Bitte schreiben Sie den unten stehenden Text über Rabbi Akiba vollständig und unverändert heraus.

* **AUSGANGSTEXT**:

====

Die Geschichte von Rabbi Akiba

Nacherzählt von Friedhelm Wessel unter Verwendung von:

Friedrich Weinreb Der mystische Weg. Thauros-Verlag, Weiler 1993, S. 27-50
Der Krieg der Römerin. Erinnerungen 1935-1943. Thauros Verlag, Weiler 1981, Band 1, S. 20-79

Rabbi Akiba, ein Weiser in Israel, wurde nach jüdischer Überlieferung im Jahr 0 der christlichen Zeitrechnung geboren. Seine Lebenszeit wird mit 120 Jahren angegeben. Die ersten vierzig Jahre war er ein armer Hirte, der weder lesen noch schreiben konnte. Er diente bei Kalba Schwua, einem reichen Mann in Israel. Dieser Kalba Schwua hatte eine schöne Tochter, in die sich Akiba verliebt. Die Tochter liebt auch ihn. Ihr Vater aber ist gegen diese Verbindung wegen der niederen Herkunft und der Ungebildetheit Akibas. Die Tochter ist wohl auch Kalbas Lieblingstochter und er will sie nicht verlieren. Aber die beiden Liebenden heiraten doch und werden daraufhin von Kalba Schwua verstoßen .

Nach der Hochzeit zieht Akiba fort, um nach dem Willen seiner Frau in den Lehrhäusern der großen Weisen zu lernen. Um dieses Studium zu ermöglichen, verkauft die Frau dafür ihr reiches Haar. Nach "22 Jahren" kehrt er mit "24.000 Schülern" zurück und hört, wie einer zu seiner Frau sagt: "Wo ist denn dein Mann? Der ist doch schon so lange fort, der kommt bestimmt nicht mehr zurück!". Er hört auch, wie seine Frau antwortet: "Gewiss kommt er zurück. Und wenn er auch noch weitere sieben Jahre fortbliebe - ich würde auf ihn warten". Da kehrt Akiba um, und ohne sich zu erkennen zu geben geht er zurück in die Lehrhäuser, um weitere sieben Jahre zu lernen.

====

* **ROHDATEN**:
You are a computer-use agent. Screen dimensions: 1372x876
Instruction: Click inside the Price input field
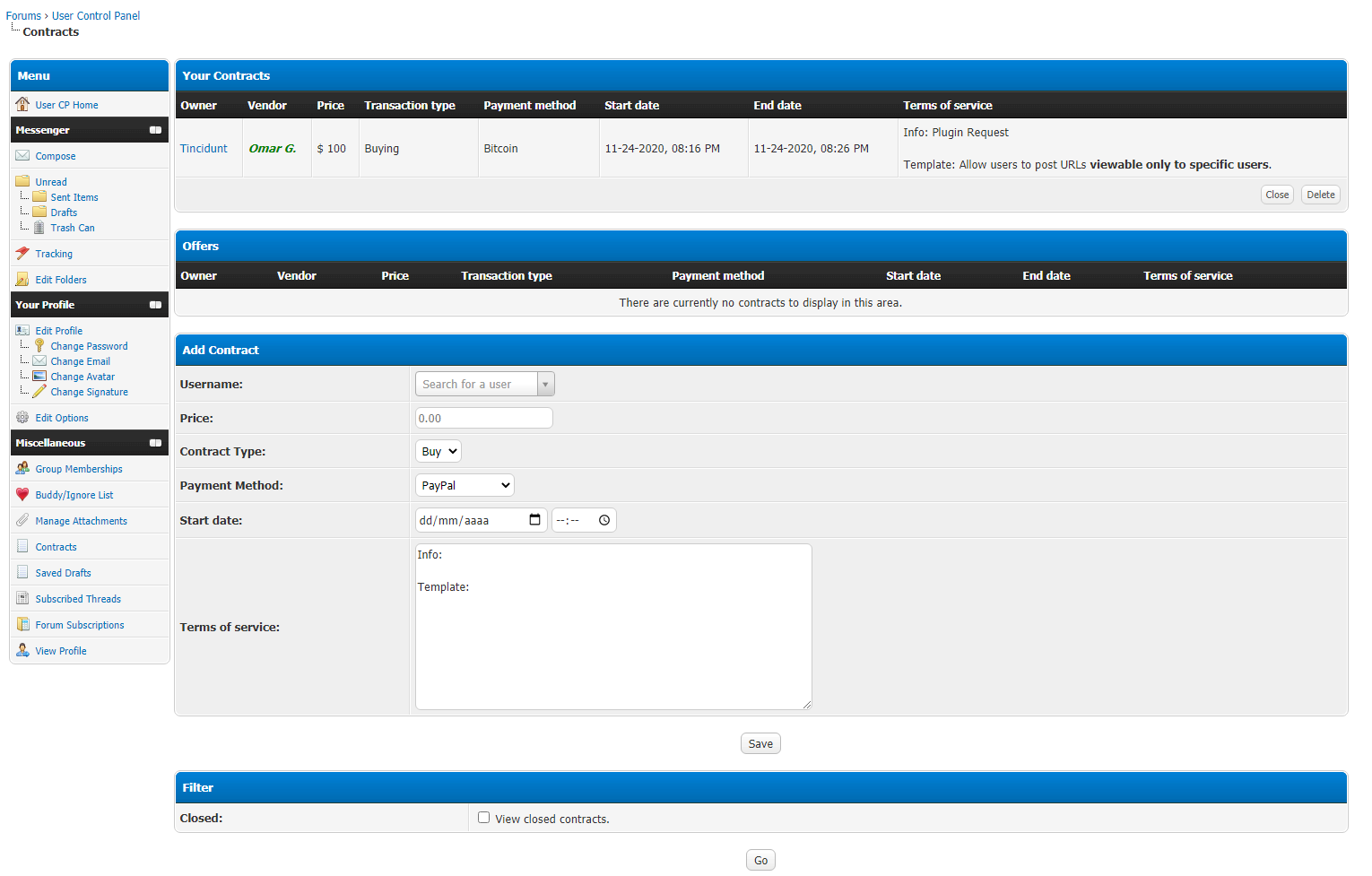point(483,419)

====

* **LÖSUNG**:
Die Geschichte von Rabbi Akiba

Nacherzählt von Friedhelm Wessel unter Verwendung von:

Friedrich Weinreb Der mystische Weg. Thauros-Verlag, Weiler 1993, S. 27-50
Der Krieg der Römerin. Erinnerungen 1935-1943. Thauros Verlag, Weiler 1981, Band 1, S. 20-79

Rabbi Akiba, ein Weiser in Israel, wurde nach jüdischer Überlieferung im Jahr 0 der christlichen Zeitrechnung geboren. Seine Lebenszeit wird mit 120 Jahren angegeben. Die ersten vierzig Jahre war er ein armer Hirte, der weder lesen noch schreiben konnte. Er diente bei Kalba Schwua, einem reichen Mann in Israel. Dieser Kalba Schwua hatte eine schöne Tochter, in die sich Akiba verliebt. Die Tochter liebt auch ihn. Ihr Vater aber ist gegen diese Verbindung wegen der niederen Herkunft und der Ungebildetheit Akibas. Die Tochter ist wohl auch Kalbas Lieblingstochter und er will sie nicht verlieren. Aber die beiden Liebenden heiraten doch und werden daraufhin von Kalba Schwua verstoßen .

Nach der Hochzeit zieht Akiba fort, um nach dem Willen seiner Frau in den Lehrhäusern der großen Weisen zu lernen. Um dieses Studium zu ermöglichen, verkauft die Frau dafür ihr reiches Haar. Nach "22 Jahren" kehrt er mit "24.000 Schülern" zurück und hört, wie einer zu seiner Frau sagt: "Wo ist denn dein Mann? Der ist doch schon so lange fort, der kommt bestimmt nicht mehr zurück!". Er hört auch, wie seine Frau antwortet: "Gewiss kommt er zurück. Und wenn er auch noch weitere sieben Jahre fortbliebe - ich würde auf ihn warten". Da kehrt Akiba um, und ohne sich zu erkennen zu geben geht er zurück in die Lehrhäuser, um weitere sieben Jahre zu lernen.